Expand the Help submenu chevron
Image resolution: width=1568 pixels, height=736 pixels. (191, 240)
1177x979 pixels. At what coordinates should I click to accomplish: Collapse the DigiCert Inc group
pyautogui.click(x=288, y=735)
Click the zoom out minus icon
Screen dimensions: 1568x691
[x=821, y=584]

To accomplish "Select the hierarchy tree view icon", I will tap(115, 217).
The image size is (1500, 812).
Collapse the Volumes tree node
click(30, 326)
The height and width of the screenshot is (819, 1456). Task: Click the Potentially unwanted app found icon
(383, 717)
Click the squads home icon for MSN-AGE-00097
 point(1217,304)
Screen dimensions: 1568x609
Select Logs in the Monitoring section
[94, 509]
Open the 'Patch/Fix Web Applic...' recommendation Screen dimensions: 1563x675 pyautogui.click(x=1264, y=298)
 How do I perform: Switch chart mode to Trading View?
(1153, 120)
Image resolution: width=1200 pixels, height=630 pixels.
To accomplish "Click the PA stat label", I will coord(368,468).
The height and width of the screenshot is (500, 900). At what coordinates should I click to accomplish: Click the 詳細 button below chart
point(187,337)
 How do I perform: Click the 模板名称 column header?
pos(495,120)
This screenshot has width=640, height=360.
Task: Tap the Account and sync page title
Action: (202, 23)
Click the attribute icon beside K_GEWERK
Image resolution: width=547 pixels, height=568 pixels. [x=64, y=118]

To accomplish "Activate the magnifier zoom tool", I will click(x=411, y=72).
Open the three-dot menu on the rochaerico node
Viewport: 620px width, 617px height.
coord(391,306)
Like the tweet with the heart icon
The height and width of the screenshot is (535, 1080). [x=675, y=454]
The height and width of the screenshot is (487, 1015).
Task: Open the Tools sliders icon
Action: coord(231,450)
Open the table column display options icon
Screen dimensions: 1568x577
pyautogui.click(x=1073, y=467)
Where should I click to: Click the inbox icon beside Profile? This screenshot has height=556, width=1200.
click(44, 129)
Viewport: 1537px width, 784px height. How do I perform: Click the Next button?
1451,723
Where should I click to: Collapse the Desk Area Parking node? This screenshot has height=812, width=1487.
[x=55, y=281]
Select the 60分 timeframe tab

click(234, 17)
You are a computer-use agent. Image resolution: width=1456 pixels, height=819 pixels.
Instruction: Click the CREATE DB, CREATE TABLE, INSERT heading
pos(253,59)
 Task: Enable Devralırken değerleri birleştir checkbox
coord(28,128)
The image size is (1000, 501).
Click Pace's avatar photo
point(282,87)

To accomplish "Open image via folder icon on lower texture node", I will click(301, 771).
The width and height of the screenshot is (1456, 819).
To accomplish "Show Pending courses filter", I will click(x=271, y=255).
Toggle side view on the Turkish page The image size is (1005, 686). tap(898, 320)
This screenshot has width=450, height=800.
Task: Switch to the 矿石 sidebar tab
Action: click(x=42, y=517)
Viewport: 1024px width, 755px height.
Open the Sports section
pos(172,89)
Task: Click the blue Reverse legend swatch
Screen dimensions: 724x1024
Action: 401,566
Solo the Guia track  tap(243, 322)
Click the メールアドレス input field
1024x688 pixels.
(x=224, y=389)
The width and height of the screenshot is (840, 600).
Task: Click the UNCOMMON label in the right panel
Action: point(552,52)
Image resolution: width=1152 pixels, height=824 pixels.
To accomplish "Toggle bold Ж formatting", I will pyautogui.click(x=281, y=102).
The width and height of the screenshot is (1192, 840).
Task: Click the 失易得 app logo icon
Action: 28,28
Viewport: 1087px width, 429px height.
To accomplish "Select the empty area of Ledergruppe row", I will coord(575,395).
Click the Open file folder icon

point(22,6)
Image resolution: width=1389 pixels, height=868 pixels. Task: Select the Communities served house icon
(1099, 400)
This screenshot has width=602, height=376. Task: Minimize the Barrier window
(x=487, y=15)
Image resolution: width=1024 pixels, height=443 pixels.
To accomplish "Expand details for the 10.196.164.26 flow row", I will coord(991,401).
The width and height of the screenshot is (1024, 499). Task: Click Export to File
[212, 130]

++++++++

What the exercise asks: Write out the entries from the line holding "Image resolution: width=1024" through the end of the entries, inclusive, substituting "Save" for "Export" and leaving everything else unchanged.

Result of this exercise:
Image resolution: width=1024 pixels, height=443 pixels.
To accomplish "Expand details for the 10.196.164.26 flow row", I will coord(991,401).
The width and height of the screenshot is (1024, 499). Task: Click Save to File
[212, 130]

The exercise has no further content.